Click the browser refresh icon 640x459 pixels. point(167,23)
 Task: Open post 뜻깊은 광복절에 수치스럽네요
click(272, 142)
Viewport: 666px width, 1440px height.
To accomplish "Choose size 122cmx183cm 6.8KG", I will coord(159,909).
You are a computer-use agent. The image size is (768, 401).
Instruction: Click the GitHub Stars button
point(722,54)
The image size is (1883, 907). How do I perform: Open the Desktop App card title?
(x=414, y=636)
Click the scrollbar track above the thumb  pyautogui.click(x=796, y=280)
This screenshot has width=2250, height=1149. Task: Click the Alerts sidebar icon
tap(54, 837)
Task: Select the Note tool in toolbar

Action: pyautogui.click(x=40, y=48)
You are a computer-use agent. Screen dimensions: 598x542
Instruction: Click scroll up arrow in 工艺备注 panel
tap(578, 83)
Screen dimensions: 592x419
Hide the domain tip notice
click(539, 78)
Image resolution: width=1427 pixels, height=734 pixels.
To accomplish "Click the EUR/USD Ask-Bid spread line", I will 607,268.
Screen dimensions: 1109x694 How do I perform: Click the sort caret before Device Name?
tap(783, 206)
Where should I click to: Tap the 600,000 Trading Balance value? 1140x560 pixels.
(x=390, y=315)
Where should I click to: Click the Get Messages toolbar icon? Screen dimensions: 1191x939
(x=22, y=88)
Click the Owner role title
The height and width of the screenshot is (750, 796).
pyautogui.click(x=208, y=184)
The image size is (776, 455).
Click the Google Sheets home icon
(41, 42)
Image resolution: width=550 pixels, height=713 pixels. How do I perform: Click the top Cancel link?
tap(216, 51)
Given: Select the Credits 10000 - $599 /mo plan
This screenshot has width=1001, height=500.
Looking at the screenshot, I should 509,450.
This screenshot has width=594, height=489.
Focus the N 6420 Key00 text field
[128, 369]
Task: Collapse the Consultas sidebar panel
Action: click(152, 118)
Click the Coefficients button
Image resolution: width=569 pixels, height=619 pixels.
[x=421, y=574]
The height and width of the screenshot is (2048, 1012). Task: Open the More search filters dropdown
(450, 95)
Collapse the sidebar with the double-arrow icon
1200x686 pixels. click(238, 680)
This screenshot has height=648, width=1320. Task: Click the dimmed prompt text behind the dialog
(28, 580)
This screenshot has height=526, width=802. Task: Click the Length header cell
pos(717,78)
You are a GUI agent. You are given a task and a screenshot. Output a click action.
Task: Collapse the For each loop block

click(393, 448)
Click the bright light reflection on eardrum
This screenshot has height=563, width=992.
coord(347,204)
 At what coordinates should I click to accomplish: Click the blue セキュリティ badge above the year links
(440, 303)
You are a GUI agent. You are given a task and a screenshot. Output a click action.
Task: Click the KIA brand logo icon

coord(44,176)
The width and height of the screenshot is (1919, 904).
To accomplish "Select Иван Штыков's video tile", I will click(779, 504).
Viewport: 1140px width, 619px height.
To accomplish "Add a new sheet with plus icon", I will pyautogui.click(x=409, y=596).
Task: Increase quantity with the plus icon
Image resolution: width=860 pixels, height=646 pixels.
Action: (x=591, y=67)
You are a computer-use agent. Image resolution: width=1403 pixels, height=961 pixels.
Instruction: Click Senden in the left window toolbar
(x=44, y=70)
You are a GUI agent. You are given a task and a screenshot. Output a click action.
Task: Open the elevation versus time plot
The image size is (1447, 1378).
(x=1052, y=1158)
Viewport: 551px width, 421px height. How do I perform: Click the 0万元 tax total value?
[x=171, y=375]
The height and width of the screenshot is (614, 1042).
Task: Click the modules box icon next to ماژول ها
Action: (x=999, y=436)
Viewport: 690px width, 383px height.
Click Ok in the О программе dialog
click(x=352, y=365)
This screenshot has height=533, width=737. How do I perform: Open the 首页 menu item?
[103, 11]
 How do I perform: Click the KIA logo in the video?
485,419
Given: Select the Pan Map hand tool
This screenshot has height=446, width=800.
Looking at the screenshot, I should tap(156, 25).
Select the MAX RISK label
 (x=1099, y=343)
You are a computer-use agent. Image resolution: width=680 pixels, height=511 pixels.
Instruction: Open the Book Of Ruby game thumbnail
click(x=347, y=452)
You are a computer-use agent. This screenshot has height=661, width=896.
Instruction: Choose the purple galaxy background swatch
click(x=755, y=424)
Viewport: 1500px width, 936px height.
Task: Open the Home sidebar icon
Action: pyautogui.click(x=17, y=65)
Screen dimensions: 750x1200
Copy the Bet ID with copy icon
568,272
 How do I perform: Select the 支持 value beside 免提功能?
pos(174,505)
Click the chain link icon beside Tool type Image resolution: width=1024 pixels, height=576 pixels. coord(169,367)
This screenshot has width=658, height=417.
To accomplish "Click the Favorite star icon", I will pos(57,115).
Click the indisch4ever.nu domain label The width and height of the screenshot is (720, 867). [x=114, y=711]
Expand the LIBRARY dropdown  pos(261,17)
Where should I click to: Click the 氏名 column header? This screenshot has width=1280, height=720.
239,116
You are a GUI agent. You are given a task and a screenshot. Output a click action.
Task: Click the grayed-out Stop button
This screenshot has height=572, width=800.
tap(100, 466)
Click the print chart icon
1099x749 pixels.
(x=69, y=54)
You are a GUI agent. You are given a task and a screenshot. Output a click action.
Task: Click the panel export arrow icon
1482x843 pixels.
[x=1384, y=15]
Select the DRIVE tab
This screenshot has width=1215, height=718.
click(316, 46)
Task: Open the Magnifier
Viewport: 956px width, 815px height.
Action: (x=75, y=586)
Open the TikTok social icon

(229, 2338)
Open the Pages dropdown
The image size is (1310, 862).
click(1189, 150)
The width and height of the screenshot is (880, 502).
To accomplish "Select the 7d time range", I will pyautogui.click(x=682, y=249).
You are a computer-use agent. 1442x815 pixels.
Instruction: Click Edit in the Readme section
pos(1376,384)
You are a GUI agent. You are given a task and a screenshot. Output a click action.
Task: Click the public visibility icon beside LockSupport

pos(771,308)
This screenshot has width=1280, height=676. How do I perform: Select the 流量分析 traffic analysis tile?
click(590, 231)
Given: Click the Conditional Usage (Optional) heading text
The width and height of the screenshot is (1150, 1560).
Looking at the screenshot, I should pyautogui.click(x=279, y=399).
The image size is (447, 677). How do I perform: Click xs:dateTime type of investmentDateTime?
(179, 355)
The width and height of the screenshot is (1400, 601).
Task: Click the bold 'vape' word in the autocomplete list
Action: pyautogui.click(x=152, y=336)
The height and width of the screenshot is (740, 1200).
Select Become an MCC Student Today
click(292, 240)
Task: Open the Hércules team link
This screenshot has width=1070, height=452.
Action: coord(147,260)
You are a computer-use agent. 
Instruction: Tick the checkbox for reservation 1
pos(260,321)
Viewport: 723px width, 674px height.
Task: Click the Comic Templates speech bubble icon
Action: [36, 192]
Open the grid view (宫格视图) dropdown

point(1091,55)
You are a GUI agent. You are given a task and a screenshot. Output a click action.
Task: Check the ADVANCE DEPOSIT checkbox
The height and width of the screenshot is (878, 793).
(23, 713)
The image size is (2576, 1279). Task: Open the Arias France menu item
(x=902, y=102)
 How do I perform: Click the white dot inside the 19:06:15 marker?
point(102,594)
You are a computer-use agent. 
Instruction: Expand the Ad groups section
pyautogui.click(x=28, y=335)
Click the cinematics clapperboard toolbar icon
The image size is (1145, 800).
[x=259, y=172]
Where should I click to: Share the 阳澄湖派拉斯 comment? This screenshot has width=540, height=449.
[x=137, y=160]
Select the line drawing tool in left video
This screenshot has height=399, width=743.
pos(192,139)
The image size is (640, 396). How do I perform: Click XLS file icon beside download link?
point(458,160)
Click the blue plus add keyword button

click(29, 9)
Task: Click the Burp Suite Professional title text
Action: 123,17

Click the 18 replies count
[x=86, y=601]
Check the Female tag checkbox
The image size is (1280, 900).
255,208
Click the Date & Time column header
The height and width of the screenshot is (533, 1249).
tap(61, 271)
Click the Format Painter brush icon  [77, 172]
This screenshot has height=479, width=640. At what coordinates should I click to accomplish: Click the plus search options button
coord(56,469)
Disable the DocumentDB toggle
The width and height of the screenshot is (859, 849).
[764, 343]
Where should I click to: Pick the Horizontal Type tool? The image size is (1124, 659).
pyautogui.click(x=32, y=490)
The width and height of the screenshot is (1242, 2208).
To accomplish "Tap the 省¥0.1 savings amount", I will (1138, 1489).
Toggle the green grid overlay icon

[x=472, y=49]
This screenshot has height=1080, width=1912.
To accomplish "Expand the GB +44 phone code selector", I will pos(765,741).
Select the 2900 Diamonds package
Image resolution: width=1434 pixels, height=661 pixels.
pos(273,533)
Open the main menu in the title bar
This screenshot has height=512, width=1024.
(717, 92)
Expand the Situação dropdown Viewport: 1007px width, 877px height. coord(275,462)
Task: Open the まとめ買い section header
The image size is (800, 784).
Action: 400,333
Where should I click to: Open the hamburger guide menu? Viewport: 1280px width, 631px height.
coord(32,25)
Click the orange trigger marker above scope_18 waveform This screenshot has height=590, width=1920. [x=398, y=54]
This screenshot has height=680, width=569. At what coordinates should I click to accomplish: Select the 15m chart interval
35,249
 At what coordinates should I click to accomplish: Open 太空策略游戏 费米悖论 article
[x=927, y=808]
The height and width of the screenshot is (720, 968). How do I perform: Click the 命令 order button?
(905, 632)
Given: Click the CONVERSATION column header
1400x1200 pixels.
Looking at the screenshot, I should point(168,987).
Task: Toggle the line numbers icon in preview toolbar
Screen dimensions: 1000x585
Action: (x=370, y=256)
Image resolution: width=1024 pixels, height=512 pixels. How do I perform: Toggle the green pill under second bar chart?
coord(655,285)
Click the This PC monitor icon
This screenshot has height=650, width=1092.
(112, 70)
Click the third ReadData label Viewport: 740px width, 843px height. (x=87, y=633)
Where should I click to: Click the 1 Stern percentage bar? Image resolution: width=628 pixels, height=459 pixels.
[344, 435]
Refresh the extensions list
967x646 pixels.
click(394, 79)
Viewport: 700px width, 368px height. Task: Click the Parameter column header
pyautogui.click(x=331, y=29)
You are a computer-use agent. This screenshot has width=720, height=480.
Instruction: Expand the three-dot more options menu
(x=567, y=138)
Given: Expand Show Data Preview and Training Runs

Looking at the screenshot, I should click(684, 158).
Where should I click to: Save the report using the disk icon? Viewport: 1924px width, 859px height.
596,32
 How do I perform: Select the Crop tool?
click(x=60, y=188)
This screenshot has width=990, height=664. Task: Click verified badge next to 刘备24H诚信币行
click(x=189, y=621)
-=-=-=-=-
Problem description >>
From the line containing "At what coordinates should I click to accomplish: Open" to the final line above, output everything. Change nothing and add nothing.

Answer to this problem >>
 At what coordinates should I click to accomplish: Open 太空策略游戏 费米悖论 article
[x=927, y=808]
The height and width of the screenshot is (720, 968). How do I perform: Click the 命令 order button?
(905, 632)
Given: Click the CONVERSATION column header
1400x1200 pixels.
Looking at the screenshot, I should point(168,987).
Task: Toggle the line numbers icon in preview toolbar
Screen dimensions: 1000x585
Action: (x=370, y=256)
Image resolution: width=1024 pixels, height=512 pixels. How do I perform: Toggle the green pill under second bar chart?
coord(655,285)
Click the This PC monitor icon
This screenshot has height=650, width=1092.
(112, 70)
Click the third ReadData label Viewport: 740px width, 843px height. (x=87, y=633)
Where should I click to: Click the 1 Stern percentage bar? Image resolution: width=628 pixels, height=459 pixels.
[344, 435]
Refresh the extensions list
967x646 pixels.
click(394, 79)
Viewport: 700px width, 368px height. Task: Click the Parameter column header
pyautogui.click(x=331, y=29)
You are a computer-use agent. This screenshot has width=720, height=480.
Instruction: Expand the three-dot more options menu
(x=567, y=138)
Given: Expand Show Data Preview and Training Runs

Looking at the screenshot, I should click(684, 158).
Where should I click to: Save the report using the disk icon? Viewport: 1924px width, 859px height.
596,32
 How do I perform: Select the Crop tool?
click(x=60, y=188)
This screenshot has width=990, height=664. Task: Click verified badge next to 刘备24H诚信币行
click(x=189, y=621)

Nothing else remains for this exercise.